ACCIÓN REQUERIDA A |
Responde estas preguntas con lo que dice el texto sobre la batalla de Alepo:
(i) ¿Con qué otra batalla se compara la de Alepo?
(ii) ¿Qué país encabezó la labor de reconciliación y diálogo?
(iii) ¿De quiénes era el apoyo a la oposición que, según el texto, se volvió inútil?
ACCIÓN REQUERIDA B | En el texto sobre la batalla de Alepo, cambia "caótica" por "desordenada" y vuelve a escribir la parte que empieza con las palabras que incluyen "Se trataba de" y termina con "aún la mediática.".

La batalla de Alepo y la encrucijada siria
La batalla de Alepo ganada por las fuerzas leales al presidente Bashar al Assad y sus aliados rusos rememora de forma inversa en su proyección la de Berlín que puso fin a la Segunda Guerra Mundial y sirvió para el replanteo de la correlación de fuerzas en el mundo.
No es que Alepo signifique el fin del conflicto armado -que va a continuar mientras la Desh siga siendo alimentada por la derecha internacional y ese mal llamado Estado Islámico tenga capacidad de reclutamiento de carne de cañón-, pero al contrario de Berlín puede impedir el nuevo reparto territorial que pretendía balcanizar a Siria.
Si aquellos que provocaron el conflicto sirio desearan sacar alguna lección de Alepo lo primero que deberían admitir es que la inteligencia ruso-siria logró en un tiempo relativamente corto neutralizar a la Daesh y detener su avance militar y político, e incluso religioso, gracias a la confrontación ideológica planeada para separar a los grupos de oposición en armas.
Los estrategas rusos y sirios lograron identificar en la enmarañada selva de las fuerzas contrarias al gobierno de Damasco los troncos principales del bosque, y a partir de ese conocimiento determinar que la oposición no era un grupo homogéneo, ni siquiera afín entre sus componentes, e incluso con contradicciones antagónicas e irreconciliables que indefectiblemente debilitaban al adversario y convertían en inútiles el apoyo de Israel y el Occidente.
Se trataba de una fuerza caótica, fragmentada y asimétrica en su potencialidad que dificultaba incluso a sus aliados direccionar y distribuir la ayuda militar y financiera, y peor aún la mediática.
Por supuesto que la intensa e inteligente labor de reconciliación y diálogo que encabezó Rusia tuvo que apoyarse muy firmemente en el aspecto militar que jugó el papel de disuasión sin el cual hubiese sido imposible la desfragmentación de moderados y radicales cuya presunta unidad nunca existió más allá de los deseos y sueños de Estados Unidos e Israel.

INFORMACIÓN |
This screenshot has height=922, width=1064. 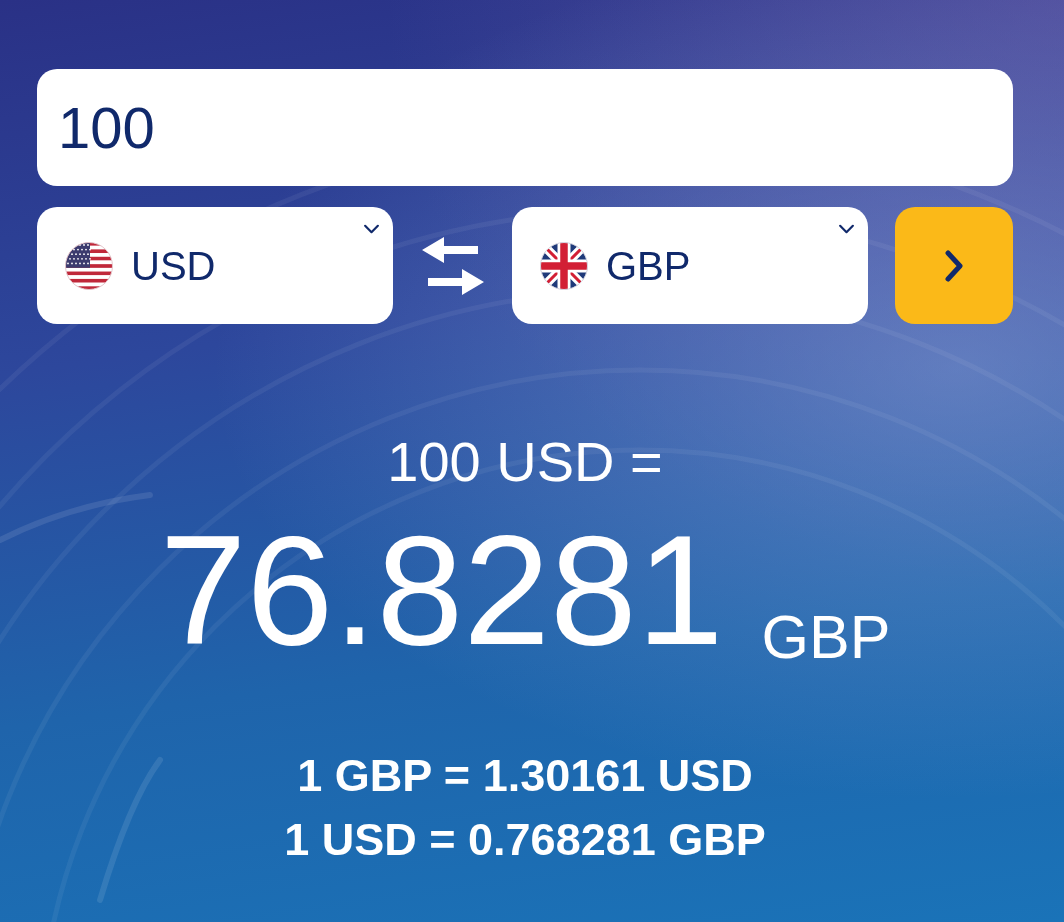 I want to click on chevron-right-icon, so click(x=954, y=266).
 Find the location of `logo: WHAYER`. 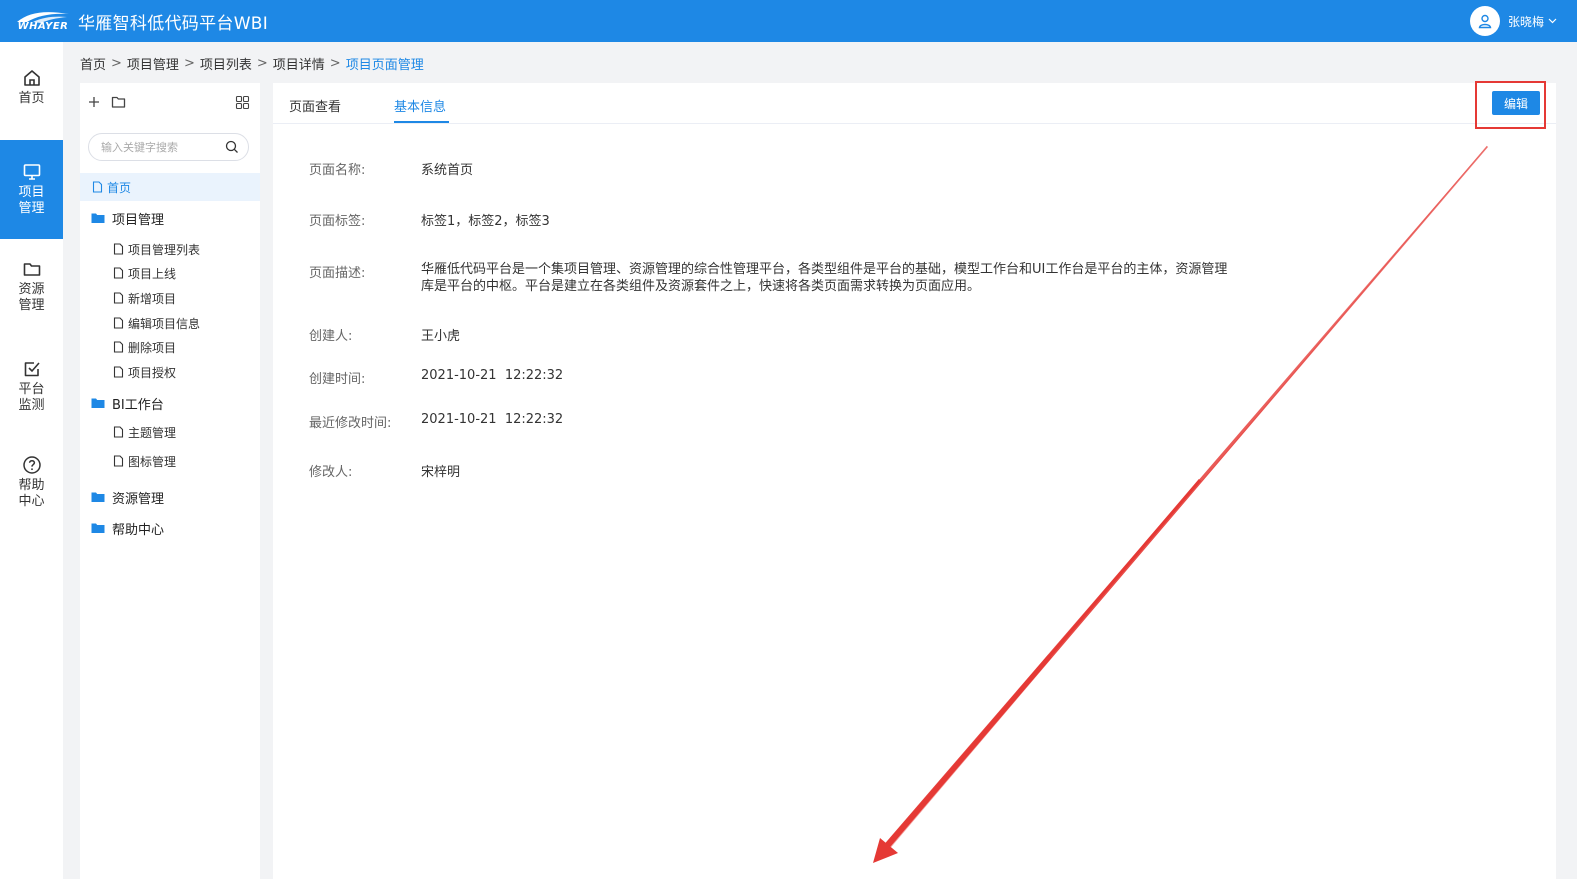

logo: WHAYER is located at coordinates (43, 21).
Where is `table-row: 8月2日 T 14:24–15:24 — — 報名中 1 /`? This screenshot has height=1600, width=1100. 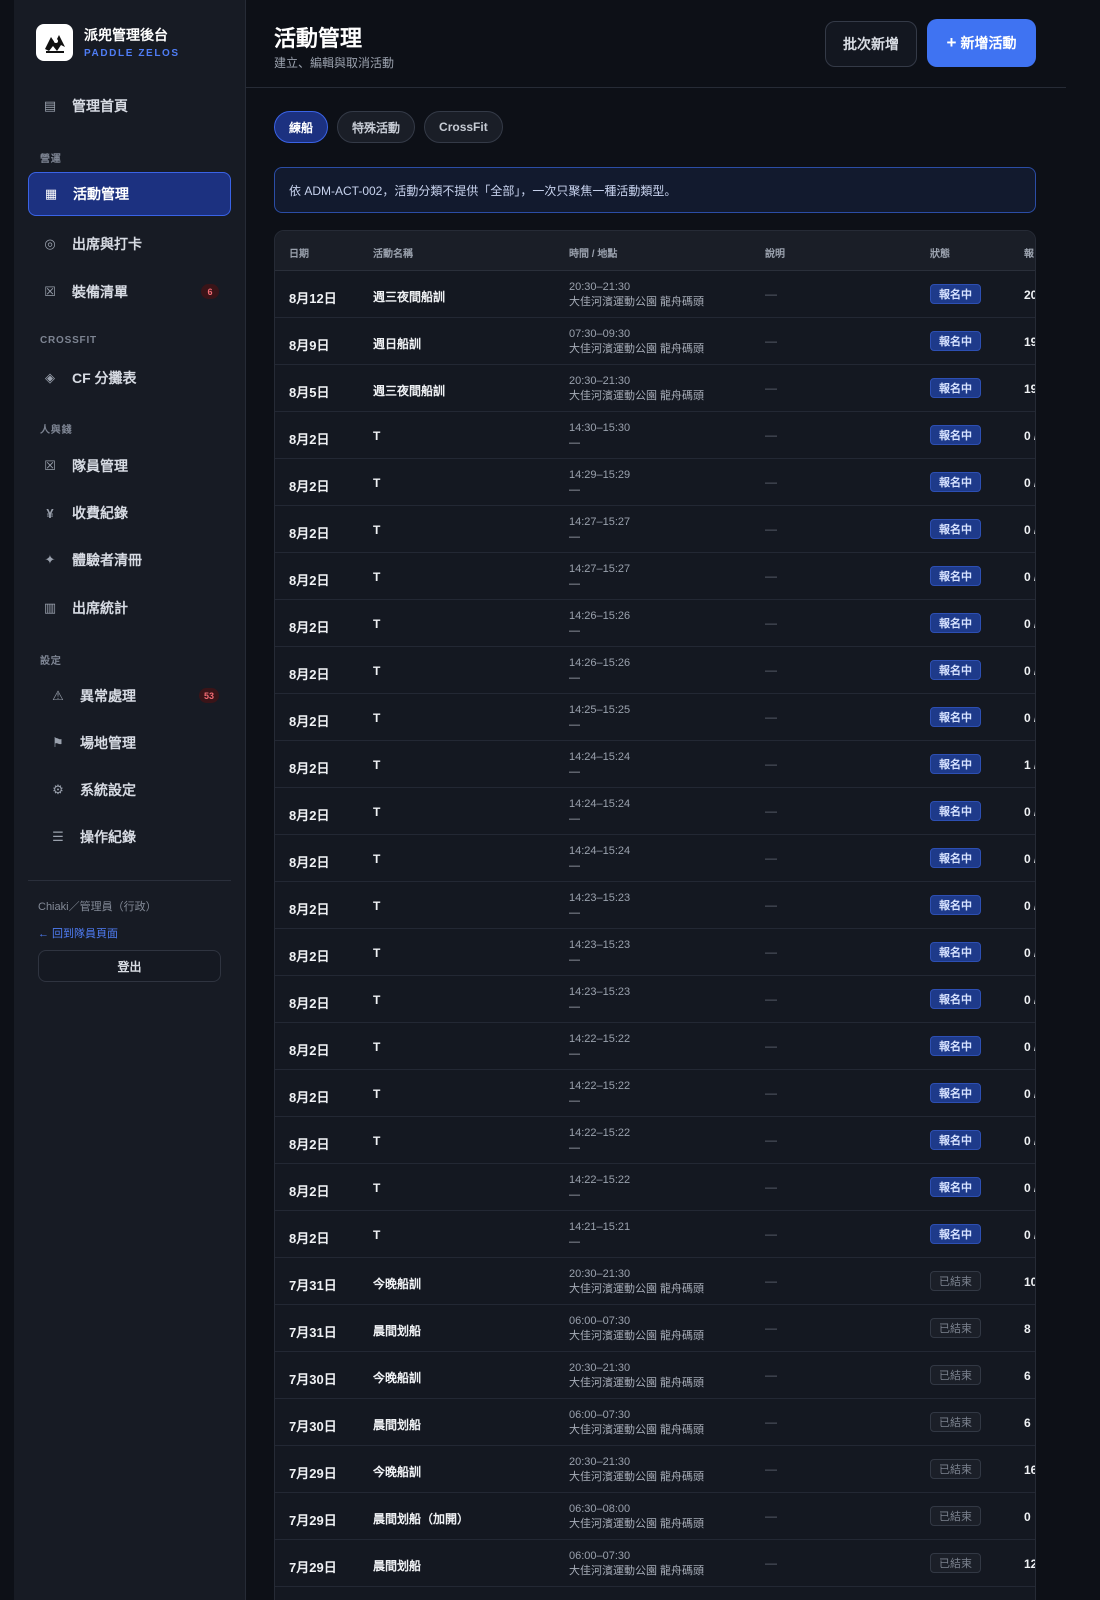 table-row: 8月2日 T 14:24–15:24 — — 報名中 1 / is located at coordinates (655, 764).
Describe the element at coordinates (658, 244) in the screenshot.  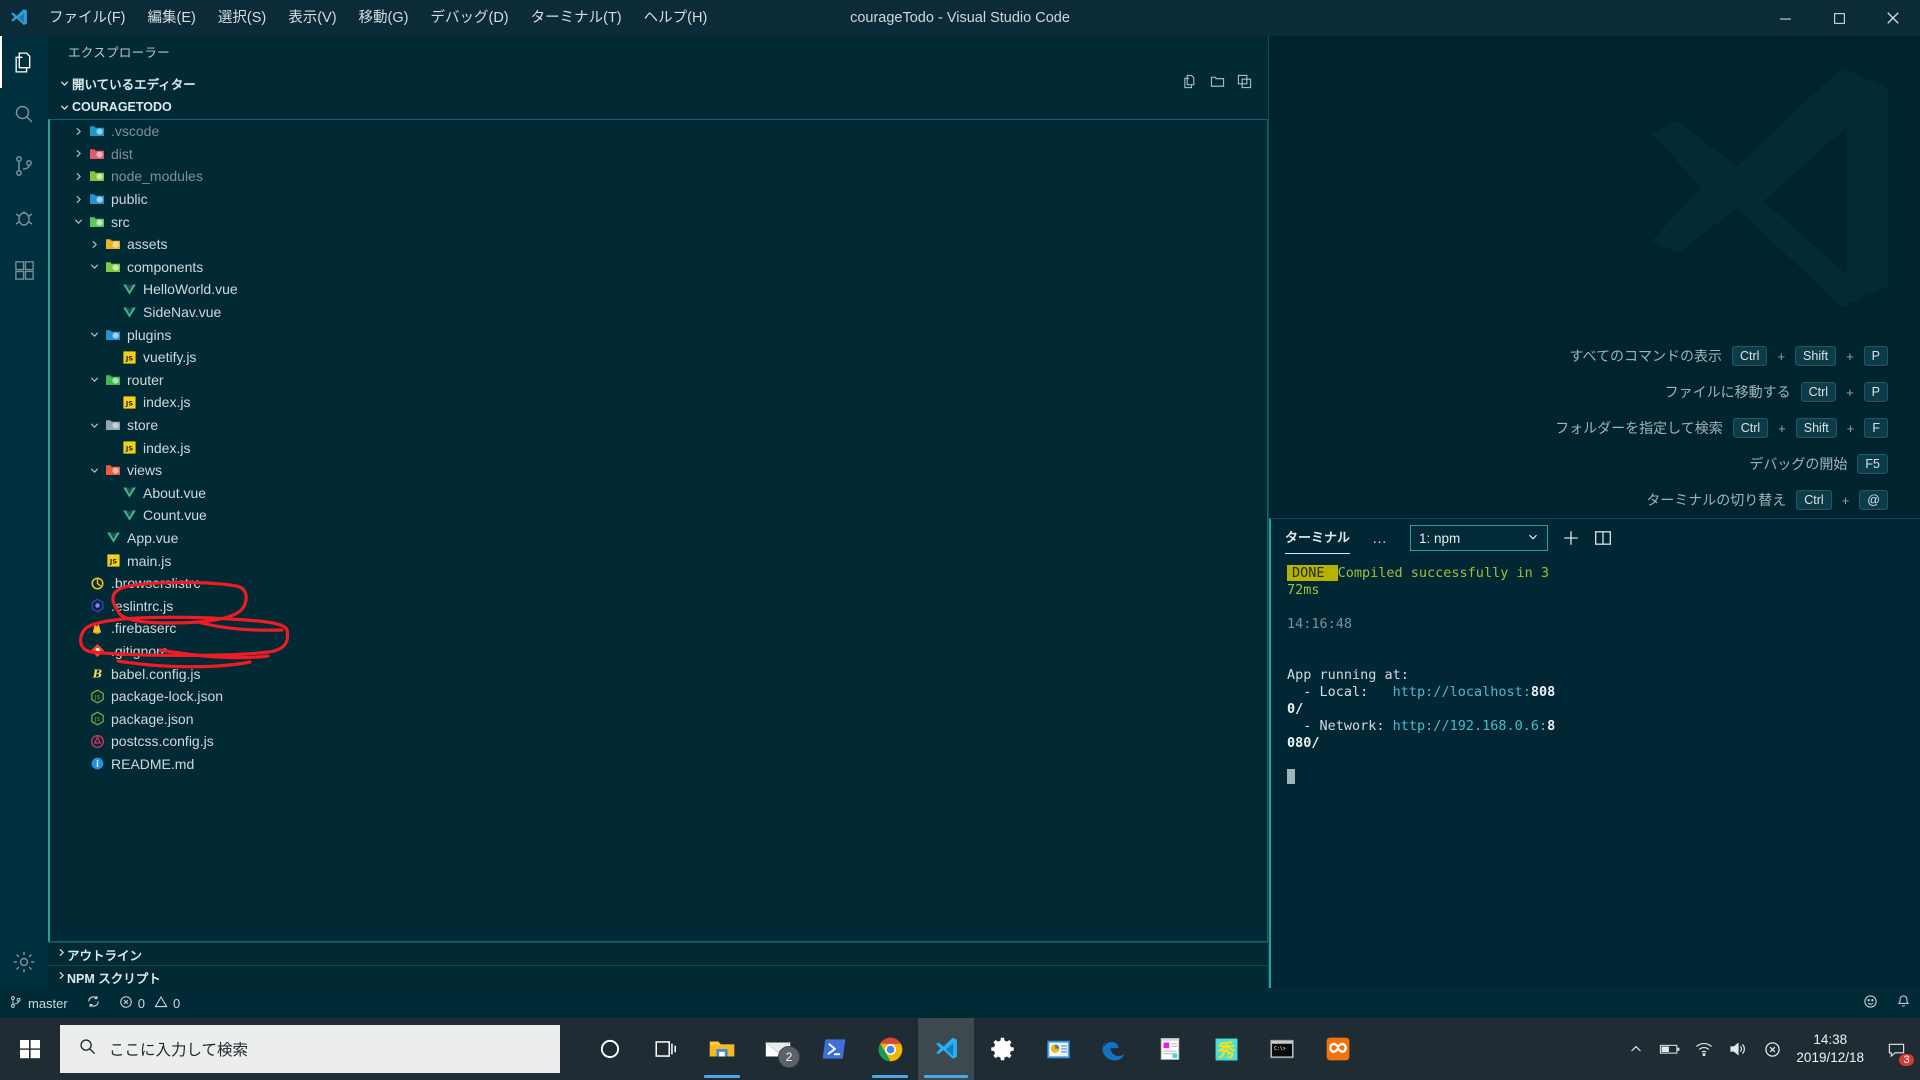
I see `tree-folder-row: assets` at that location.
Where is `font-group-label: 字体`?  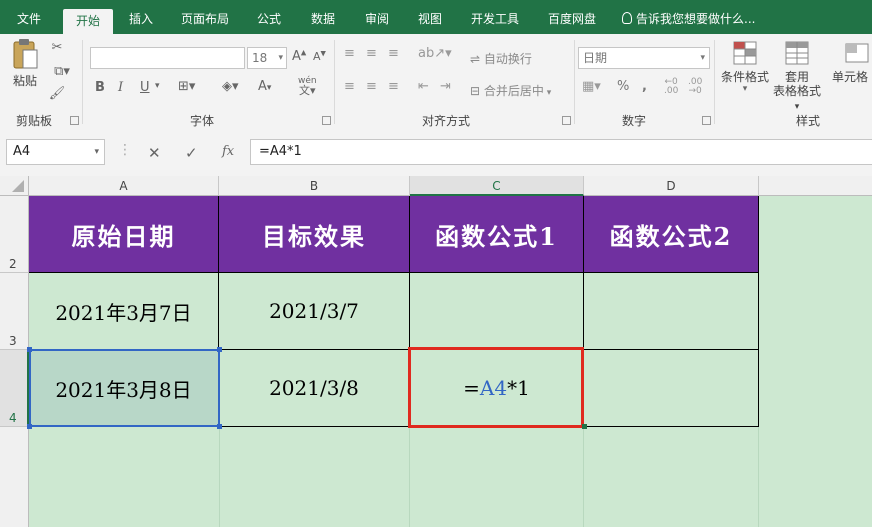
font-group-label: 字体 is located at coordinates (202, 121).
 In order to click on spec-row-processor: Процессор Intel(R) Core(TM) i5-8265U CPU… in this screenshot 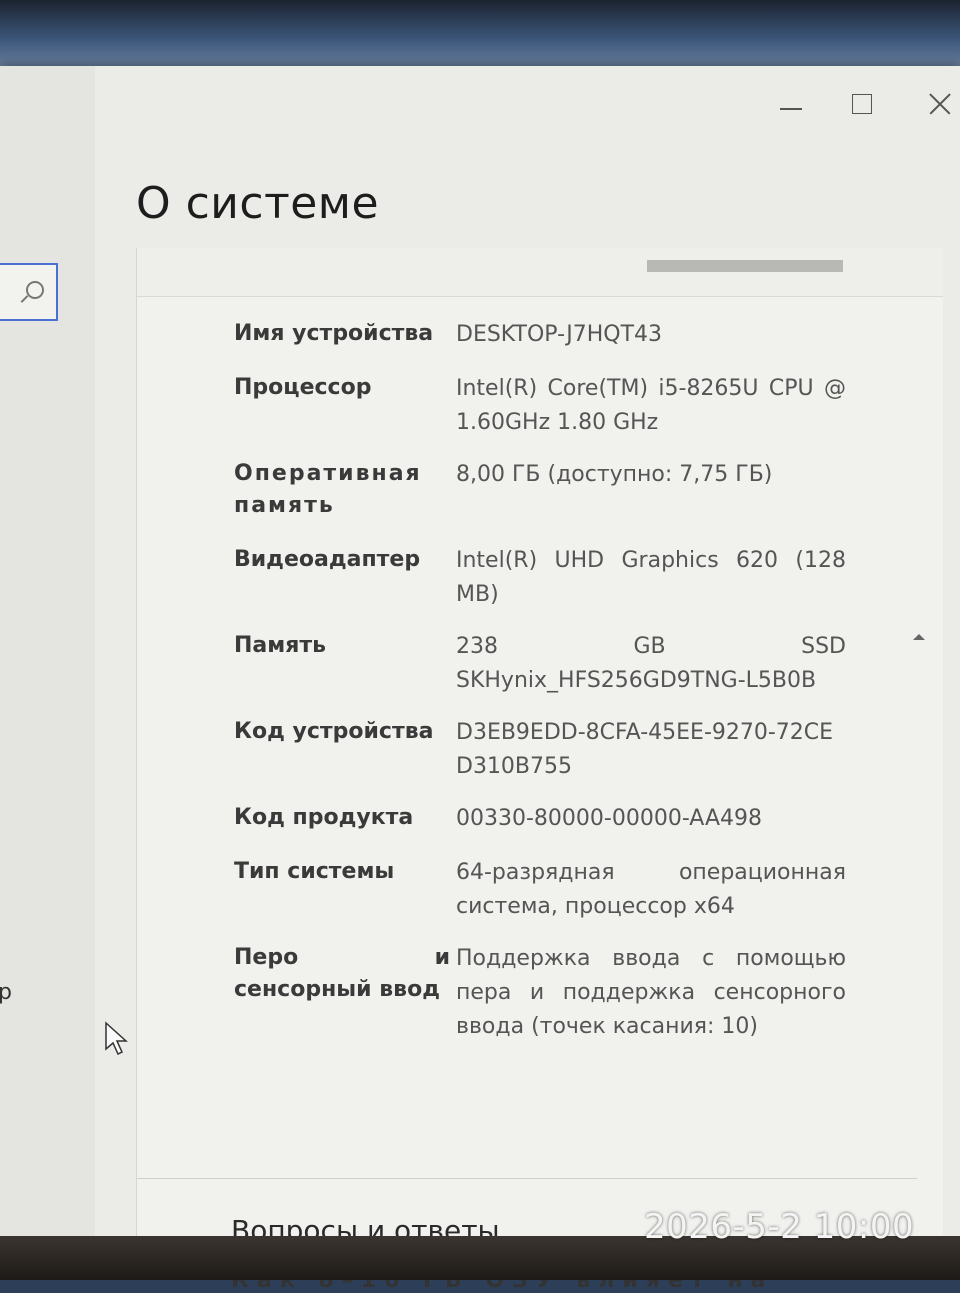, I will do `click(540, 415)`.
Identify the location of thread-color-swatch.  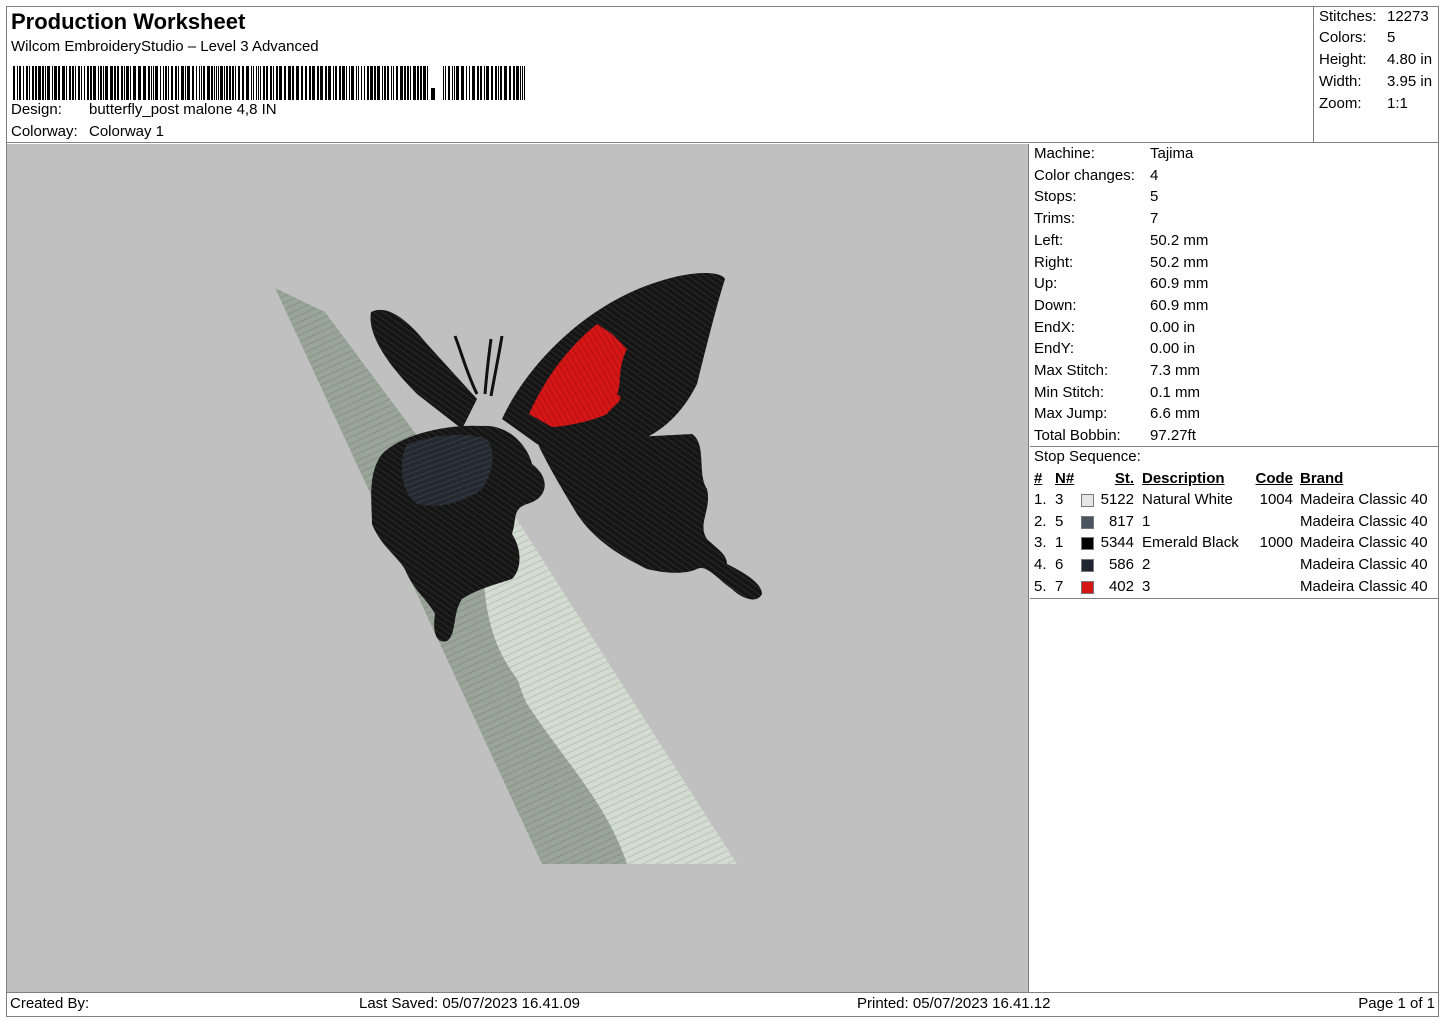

TU RESPUESTA A |
(i) Con la de Berlín, que puso fin a la Segunda Guerra Mundial.
(ii) Rusia.
(iii) De Israel y el Occidente.

TU RESPUESTA B |
Se trataba de una fuerza desordenada, fragmentada y asimétrica en su potencialidad que dificultaba incluso a sus aliados direccionar y distribuir la ayuda militar y financiera, y peor aún la mediática.